用DMEM/F12培养基与2%B-27将离心所得细胞团块重悬，并以4.0×10⁴个/cm²接种于预先使用多聚左旋赖氨酸过夜铺板的24孔板内培养。

（二）皮层神经元的鉴定

由于微管相关蛋白-2（MAP2）蛋白和β-tubullin蛋白均为皮层神经元特异性表达蛋白，实验中通过免疫荧光对此蛋白表达阳性来鉴定皮层神经元。

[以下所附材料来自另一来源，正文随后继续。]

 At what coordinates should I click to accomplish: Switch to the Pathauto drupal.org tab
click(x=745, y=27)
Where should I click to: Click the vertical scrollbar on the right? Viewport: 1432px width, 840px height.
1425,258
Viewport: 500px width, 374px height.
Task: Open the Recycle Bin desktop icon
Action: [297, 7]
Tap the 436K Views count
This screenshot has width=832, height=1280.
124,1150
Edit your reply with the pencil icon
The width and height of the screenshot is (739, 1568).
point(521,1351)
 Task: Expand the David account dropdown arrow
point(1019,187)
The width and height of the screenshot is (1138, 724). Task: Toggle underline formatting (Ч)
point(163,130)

用PBS将上述培养4天的皮层神经元清洗3次，用37℃、4%多聚甲醛固定20分钟；

PBS清洗3次，5%山羊封闭血清常温孵育45分钟；

分别加入抗MAP2与抗β-tubullin一抗，4℃孵育，过夜；

PBS清洗3次，加入羊抗兔荧光二抗37℃孵育2小时，

PBS清洗3次，加入DAPI染料，荧光显微镜下观察，其中出生3天内wistar乳鼠皮层神经元培养4天，倒置相差显微镜其低倍显微镜图如图1中所示，高倍显微镜图如图2中所示。图3表示细胞表达了神经元特异蛋白MAP2，图4表示细胞表达了神经元特异蛋白β-tubullin，故所培养的细胞为神经元。

（二）骨髓间充质干细胞的取材、培养：

动物选择：100-150g的wistar近交系大鼠1只；

无菌条件下，分离大叔股骨与胫骨，剪开骨骺端；

使用装有5ml DMEM/F12培养基的无菌注射器冲洗骨髓腔，收集冲洗液，400目滤网过滤，取滤液，1000r/min离心5分钟；

弃离心后上清液，加入DMEM F12培养基重悬细胞，接种，培养条件DMEMF12+10%胎牛血清。

细胞扩增至第二代，进行流式鉴定及实验，鉴定结果如图5-6，其中图5是100-150gWistar大鼠骨髓间充质干细胞第二代培养4天，低倍倒置相差显微镜bar=100μm；图6是100-150g Wistar大鼠骨髓间充质干细胞第二代培养4天，高倍倒置相差显微镜bar=100μm。

（三）骨髓间充质干细胞的流式鉴定：

1、0.25%胰酶消化2瓶长满的骨髓间充质干细胞，PBS清洗3次；

2、分别使用100μl PBS将细胞重悬成4管（1管为阴性对照），其余3管一次加入流式抗体CD29,CD44和CD90，避光室温孵育15分钟；

3、使用PBS清洗抗体孵育后的细胞，使用PBS调成适当的细胞悬液，流式细胞仪检测，图7表示培养的细胞在单纯的FITC染料中不带荧光，也就是FITC对细胞没有非特异着色；图8表示培养的细胞不表达造血干细胞特异蛋白CD34；图9与图10表示培养的细胞表达间充质干细胞特异性蛋白CD29和CD90。

（四）体外移植模型（共培养体系）的建立：

取1瓶长满的骨髓间充质干细胞，使用0.25%胰酶消化，收集细胞，1000r/min离心5分钟；

使用DMEM/F12培养基、2%B-27（其中B-27是神经元生长需要的一种试剂，申请人从美国invitrogen公司或美国sigma公司购买均可，其中sigma公司的货号是58672c，invitrogen公司的货号是17504044）和2%胎牛血清重悬骨髓间充质干细胞以1.0×104个/cm2接种于上述（一）的神经元中。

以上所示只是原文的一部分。